When Yaakov Avinu informed Rochel and Leah that Hashem had instructed him to return to the land of his birth, they initially responded, “Have we still a share and inheritance in our father’s house? Are we not considered by him as strangers, for he has sold us?”
At first glance this seems perplexing. Our Imahos, whose level of righteousness defies our comprehension, certainly would have been prepared to obey the will of Hashem even if it meant giving up an incredible fortune. So why did it matter if they had no share or inheritance in the house of Lavan?
Rav Moshe explains that the Imahos were teaching us how to approach avodas Hashem. When one emphasizes the difficulty of the nisyonos he has faced, even if he is filled with satisfaction over having successfully passed those tests, he is conveying to his children the idea that it is difficult to be a Yid.

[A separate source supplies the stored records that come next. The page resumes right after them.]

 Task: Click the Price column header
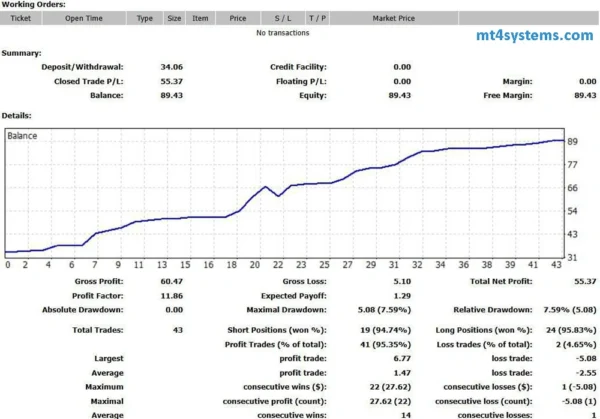238,18
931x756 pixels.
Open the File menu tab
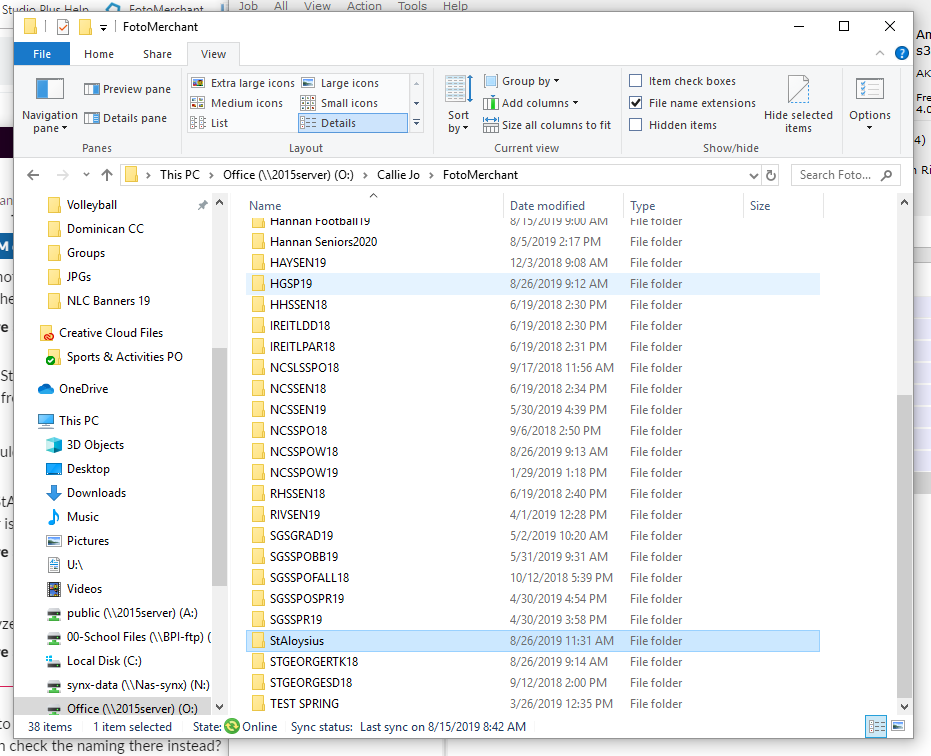click(42, 54)
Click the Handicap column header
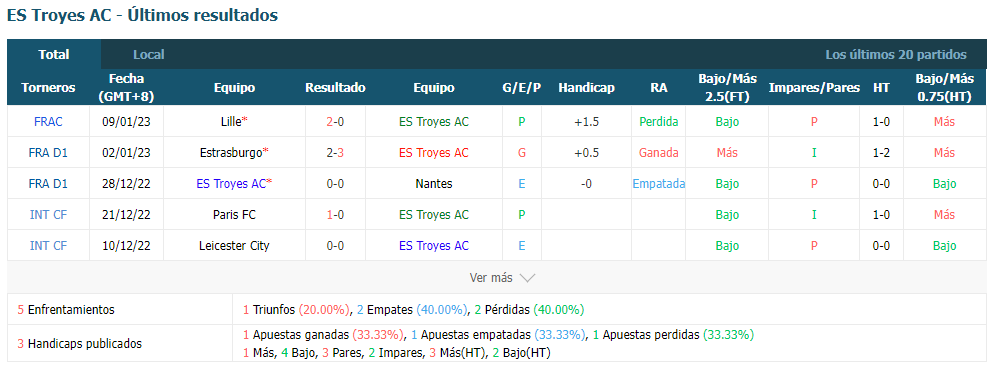 [586, 88]
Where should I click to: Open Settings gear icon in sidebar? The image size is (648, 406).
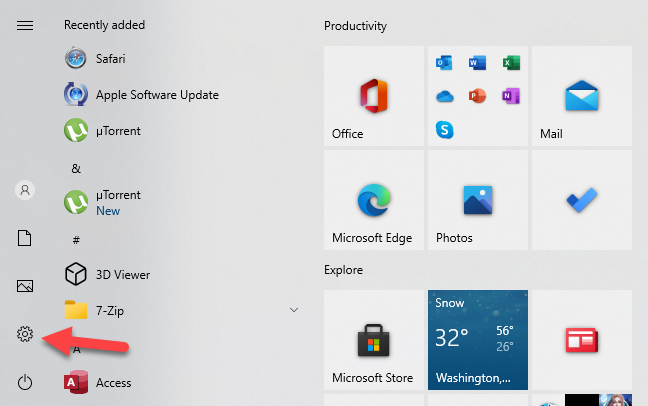[26, 334]
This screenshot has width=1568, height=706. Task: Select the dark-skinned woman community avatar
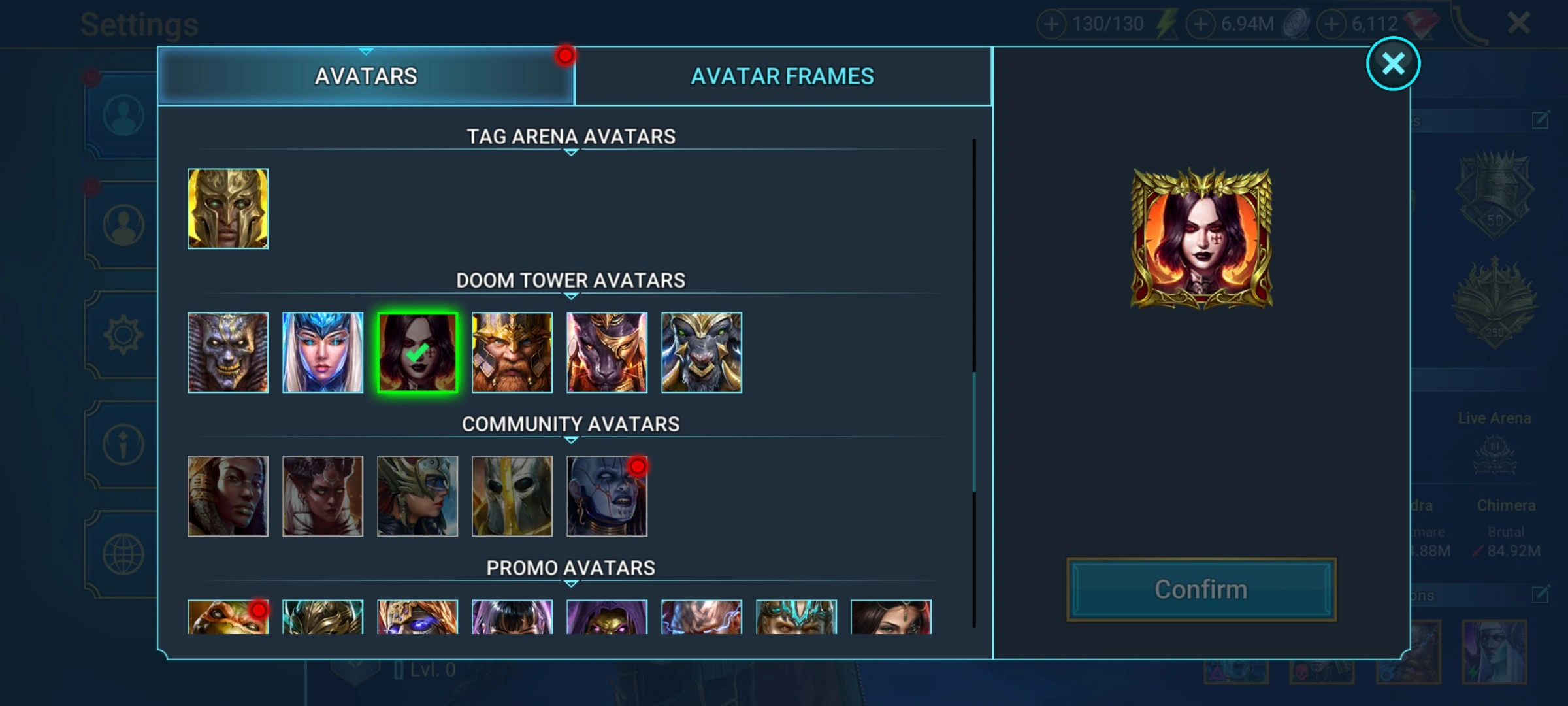click(x=228, y=496)
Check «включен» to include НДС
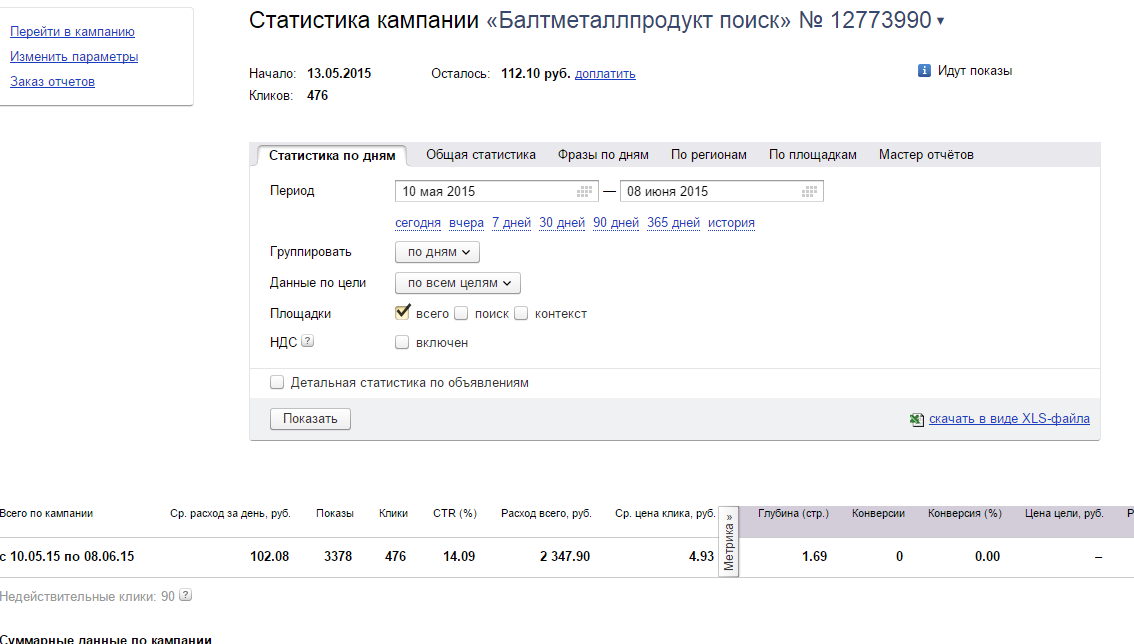1134x644 pixels. (x=402, y=342)
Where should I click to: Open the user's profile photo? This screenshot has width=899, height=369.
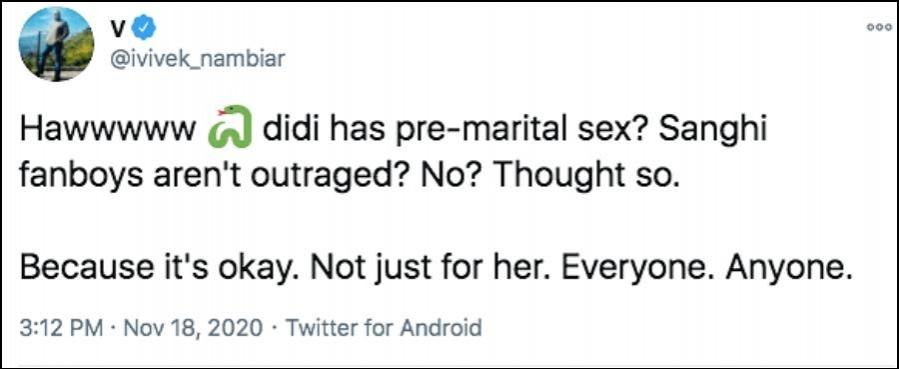(56, 44)
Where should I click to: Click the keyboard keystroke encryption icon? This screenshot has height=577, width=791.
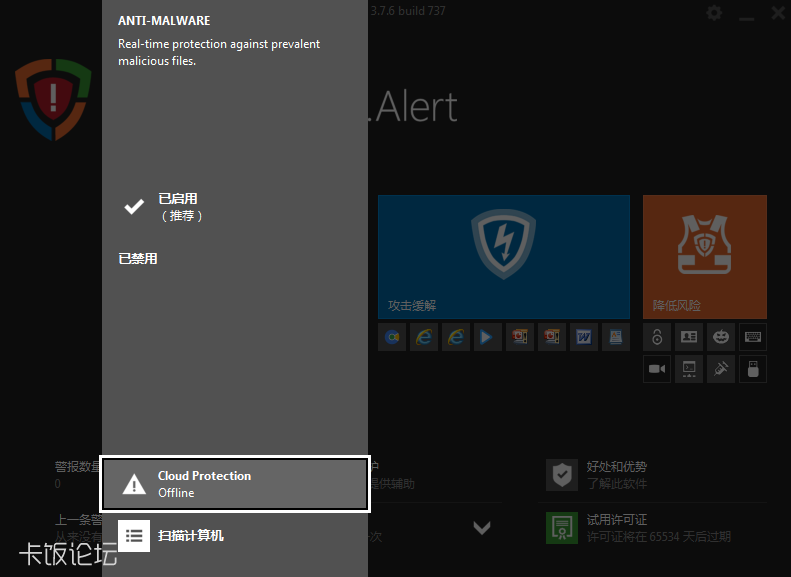(x=753, y=337)
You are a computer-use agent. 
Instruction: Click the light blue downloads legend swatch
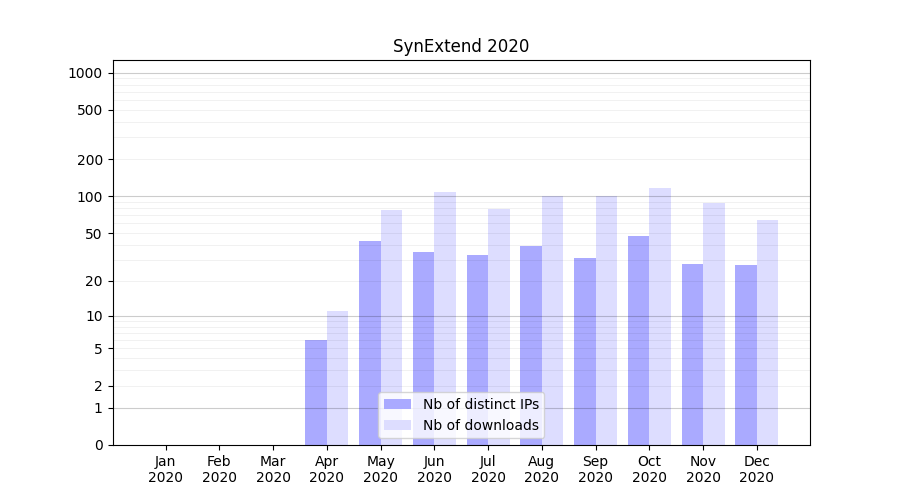(397, 425)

Conversely, one who has proper emunah realizes, for example, that since parnassah is solely in the Hands of Hashem, he cannot possibly lose money by keeping Shabbos or going to daven. Therefore, what is seen by some as a great nisayon is actually a much smaller one.
Rochel and Leah replied to Yaakov Avinu by stressing that it was not a nisayon for them to listen to Hashem; it was easy for them to do so.
May the Ribbono shel Olam grant us the emunah to internalize the fact that we can reach the loftiest levels while surrounded by extreme adversity, and may we have the wisdom to respond properly to the nisyonos we face.